[Opening Records for processing section]

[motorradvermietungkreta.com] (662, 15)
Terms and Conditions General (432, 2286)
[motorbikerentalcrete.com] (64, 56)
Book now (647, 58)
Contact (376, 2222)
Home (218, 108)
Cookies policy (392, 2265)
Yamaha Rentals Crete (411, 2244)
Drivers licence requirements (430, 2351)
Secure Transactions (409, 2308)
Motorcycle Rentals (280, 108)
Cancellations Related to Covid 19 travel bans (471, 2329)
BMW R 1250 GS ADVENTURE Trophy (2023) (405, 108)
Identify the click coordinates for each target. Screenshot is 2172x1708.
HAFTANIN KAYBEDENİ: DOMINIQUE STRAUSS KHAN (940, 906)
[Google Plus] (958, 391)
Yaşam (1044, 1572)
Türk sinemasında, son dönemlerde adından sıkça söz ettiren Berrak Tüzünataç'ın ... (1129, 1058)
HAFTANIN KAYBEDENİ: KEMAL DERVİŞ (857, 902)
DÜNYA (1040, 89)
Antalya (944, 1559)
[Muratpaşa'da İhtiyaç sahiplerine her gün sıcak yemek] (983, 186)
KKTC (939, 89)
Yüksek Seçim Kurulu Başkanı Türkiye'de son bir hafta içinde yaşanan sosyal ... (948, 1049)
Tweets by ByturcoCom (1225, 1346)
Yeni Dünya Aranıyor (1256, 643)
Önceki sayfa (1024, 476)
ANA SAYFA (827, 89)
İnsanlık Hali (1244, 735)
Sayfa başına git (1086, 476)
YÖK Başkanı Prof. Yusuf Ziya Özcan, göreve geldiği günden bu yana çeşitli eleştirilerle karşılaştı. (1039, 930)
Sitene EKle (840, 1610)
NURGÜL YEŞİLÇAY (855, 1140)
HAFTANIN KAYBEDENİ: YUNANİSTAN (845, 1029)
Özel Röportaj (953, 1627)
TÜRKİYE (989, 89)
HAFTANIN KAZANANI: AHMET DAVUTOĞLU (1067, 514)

[Closing Records for processing section]

- [What the task asks]
An exact printout is needed of the lines from the one containing "HAFTANIN KAYBEDENİ: DOMINIQUE" through the end of the listing above, both of those lines included, and nothing else.

- [Solved exercise]
HAFTANIN KAYBEDENİ: DOMINIQUE STRAUSS KHAN (940, 906)
[Google Plus] (958, 391)
Yaşam (1044, 1572)
Türk sinemasında, son dönemlerde adından sıkça söz ettiren Berrak Tüzünataç'ın ... (1129, 1058)
HAFTANIN KAYBEDENİ: KEMAL DERVİŞ (857, 902)
DÜNYA (1040, 89)
Antalya (944, 1559)
[Muratpaşa'da İhtiyaç sahiplerine her gün sıcak yemek] (983, 186)
KKTC (939, 89)
Yüksek Seçim Kurulu Başkanı Türkiye'de son bir hafta içinde yaşanan sosyal ... (948, 1049)
Tweets by ByturcoCom (1225, 1346)
Yeni Dünya Aranıyor (1256, 643)
Önceki sayfa (1024, 476)
ANA SAYFA (827, 89)
İnsanlık Hali (1244, 735)
Sayfa başına git (1086, 476)
YÖK Başkanı Prof. Yusuf Ziya Özcan, göreve geldiği günden bu yana çeşitli eleştirilerle karşılaştı. (1039, 930)
Sitene EKle (840, 1610)
NURGÜL YEŞİLÇAY (855, 1140)
HAFTANIN KAYBEDENİ: YUNANİSTAN (845, 1029)
Özel Röportaj (953, 1627)
TÜRKİYE (989, 89)
HAFTANIN KAZANANI: AHMET DAVUTOĞLU (1067, 514)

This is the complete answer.